**What you need to do**
Lines with the word "size": copy all of them from the entries below.

**Records**
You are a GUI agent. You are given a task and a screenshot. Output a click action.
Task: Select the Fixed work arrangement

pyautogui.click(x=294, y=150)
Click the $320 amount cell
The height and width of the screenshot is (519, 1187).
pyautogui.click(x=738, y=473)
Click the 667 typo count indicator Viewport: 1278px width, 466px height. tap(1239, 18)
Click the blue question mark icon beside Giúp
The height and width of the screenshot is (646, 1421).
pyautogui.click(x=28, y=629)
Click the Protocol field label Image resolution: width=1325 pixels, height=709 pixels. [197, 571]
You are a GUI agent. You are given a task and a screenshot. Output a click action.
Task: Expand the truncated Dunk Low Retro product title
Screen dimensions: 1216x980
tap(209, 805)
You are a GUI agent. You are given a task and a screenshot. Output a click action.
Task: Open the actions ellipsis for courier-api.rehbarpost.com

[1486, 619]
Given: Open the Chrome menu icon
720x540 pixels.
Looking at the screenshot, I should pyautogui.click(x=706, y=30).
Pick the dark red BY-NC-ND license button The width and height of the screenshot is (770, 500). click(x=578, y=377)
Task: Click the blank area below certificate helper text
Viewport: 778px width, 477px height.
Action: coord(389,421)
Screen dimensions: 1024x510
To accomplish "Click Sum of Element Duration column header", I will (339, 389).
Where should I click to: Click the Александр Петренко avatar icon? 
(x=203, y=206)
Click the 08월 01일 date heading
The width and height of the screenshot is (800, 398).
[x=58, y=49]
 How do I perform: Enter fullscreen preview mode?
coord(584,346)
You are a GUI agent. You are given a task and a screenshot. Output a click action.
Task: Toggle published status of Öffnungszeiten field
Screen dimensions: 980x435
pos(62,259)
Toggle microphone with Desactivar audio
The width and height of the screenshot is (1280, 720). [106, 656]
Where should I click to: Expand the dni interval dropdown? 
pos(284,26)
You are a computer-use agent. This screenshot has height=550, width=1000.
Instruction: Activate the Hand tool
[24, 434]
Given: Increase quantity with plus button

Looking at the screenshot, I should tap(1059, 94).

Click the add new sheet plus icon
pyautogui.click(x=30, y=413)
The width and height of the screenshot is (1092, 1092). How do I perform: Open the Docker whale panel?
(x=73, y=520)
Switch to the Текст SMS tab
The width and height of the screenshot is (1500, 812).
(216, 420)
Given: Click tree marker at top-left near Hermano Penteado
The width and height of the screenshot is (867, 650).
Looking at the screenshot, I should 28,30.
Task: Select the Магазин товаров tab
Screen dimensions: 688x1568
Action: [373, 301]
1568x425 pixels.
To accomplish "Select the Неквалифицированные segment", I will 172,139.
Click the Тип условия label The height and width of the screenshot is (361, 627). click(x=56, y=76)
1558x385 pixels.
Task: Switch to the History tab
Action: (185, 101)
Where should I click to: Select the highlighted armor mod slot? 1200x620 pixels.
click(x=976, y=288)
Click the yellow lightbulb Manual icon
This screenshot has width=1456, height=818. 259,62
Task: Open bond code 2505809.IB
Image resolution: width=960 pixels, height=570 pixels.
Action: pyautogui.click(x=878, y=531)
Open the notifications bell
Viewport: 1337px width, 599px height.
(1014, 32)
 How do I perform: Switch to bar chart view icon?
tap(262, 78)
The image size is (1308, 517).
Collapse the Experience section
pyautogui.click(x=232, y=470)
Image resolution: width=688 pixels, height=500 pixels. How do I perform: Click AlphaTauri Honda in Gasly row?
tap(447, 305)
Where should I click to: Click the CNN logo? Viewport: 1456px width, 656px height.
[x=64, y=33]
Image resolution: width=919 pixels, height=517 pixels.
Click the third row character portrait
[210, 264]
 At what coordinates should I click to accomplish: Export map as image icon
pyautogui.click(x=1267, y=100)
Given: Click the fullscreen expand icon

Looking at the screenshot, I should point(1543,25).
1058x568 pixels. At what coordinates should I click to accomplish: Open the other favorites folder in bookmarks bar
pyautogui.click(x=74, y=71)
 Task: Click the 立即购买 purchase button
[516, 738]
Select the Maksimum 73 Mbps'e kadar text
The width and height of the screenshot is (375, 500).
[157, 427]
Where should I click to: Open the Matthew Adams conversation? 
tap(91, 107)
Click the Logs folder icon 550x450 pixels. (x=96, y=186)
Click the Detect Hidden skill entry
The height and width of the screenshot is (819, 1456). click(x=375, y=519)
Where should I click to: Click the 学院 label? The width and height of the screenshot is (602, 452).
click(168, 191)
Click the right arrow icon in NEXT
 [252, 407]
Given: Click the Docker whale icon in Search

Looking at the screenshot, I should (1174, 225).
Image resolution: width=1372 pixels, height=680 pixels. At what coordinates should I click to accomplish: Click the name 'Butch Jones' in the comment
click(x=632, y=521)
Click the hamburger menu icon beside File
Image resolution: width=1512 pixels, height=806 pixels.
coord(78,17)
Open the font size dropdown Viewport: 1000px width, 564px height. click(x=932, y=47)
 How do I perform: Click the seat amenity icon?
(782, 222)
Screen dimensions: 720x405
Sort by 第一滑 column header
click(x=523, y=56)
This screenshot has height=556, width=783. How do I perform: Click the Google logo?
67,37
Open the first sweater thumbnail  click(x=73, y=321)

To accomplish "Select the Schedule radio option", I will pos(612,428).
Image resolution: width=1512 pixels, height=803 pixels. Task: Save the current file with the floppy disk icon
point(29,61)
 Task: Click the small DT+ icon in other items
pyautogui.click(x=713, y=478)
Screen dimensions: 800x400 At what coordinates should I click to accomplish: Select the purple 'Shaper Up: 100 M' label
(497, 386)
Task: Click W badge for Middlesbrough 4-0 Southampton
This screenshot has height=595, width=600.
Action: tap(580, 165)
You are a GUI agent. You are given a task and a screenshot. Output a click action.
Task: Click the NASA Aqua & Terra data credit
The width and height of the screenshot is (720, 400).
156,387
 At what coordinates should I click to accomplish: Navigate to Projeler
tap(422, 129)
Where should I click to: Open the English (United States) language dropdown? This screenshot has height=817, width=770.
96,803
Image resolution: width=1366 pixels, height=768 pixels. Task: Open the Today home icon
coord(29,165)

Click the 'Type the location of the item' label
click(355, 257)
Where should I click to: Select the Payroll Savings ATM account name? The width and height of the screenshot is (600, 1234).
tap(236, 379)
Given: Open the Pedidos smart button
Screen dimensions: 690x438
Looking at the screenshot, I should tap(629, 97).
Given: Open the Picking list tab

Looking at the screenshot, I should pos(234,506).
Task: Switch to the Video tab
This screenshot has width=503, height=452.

**Expected answer**
The image size is (1308, 517).
Open the font size dropdown Viewport: 1000px width, 564px height. click(x=932, y=47)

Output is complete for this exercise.